::: Records shown
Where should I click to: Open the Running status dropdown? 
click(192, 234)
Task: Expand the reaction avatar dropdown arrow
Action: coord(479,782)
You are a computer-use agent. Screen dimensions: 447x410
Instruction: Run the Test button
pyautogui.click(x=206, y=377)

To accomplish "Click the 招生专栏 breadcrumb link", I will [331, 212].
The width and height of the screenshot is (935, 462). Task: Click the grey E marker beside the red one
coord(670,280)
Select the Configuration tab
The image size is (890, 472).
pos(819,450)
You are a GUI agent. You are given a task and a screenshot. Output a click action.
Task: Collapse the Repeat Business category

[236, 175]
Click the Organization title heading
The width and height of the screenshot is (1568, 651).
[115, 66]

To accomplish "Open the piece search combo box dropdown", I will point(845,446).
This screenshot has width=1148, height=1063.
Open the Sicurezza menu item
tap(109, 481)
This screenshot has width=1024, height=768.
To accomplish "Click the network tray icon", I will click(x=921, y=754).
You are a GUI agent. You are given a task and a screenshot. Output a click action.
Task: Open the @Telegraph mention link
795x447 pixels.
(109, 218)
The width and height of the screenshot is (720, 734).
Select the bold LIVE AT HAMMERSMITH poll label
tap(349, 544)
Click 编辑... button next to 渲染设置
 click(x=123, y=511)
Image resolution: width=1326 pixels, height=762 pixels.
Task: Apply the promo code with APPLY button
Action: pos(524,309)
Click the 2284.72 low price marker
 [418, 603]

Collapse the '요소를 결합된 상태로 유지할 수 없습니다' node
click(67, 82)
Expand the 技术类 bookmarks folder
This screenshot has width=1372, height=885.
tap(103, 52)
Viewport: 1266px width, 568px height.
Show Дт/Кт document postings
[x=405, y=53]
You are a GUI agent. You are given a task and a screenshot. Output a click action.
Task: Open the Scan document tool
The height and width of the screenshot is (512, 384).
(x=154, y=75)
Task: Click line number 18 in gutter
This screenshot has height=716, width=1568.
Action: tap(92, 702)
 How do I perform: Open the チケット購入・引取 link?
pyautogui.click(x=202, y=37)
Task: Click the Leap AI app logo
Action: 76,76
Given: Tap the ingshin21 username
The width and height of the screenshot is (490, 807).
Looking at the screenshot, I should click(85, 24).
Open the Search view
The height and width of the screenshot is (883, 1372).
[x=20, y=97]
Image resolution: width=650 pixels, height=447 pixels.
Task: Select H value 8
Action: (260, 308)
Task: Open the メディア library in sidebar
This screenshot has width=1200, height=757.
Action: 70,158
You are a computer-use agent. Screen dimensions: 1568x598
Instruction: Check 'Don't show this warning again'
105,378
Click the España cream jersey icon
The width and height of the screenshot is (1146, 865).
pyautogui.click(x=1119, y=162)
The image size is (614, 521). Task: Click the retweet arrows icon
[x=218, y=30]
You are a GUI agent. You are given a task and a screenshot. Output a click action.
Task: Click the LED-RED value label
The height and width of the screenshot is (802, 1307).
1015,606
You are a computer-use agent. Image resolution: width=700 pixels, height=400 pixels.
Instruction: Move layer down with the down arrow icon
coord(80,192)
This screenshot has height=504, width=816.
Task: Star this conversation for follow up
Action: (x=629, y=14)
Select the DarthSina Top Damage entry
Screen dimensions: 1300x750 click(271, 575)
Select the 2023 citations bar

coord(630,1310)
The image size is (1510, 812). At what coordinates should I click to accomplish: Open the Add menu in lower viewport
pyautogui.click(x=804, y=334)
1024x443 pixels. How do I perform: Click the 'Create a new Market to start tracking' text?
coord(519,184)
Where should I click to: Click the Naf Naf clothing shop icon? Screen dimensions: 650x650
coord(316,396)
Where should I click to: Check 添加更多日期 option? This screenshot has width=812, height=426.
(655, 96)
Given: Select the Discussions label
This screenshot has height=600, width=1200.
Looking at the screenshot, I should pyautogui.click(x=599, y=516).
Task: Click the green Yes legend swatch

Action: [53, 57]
::::::
Work instruction:
Out of the entries, pull every line that mentions "computer".

Finished task:
You are a computer-use agent. Screen dimensions: 447x410
You are a computer-use agent. Screen dimensions: 1568x598
You are a computer-use agent. Image resolution: width=700 pixels, height=400 pixels.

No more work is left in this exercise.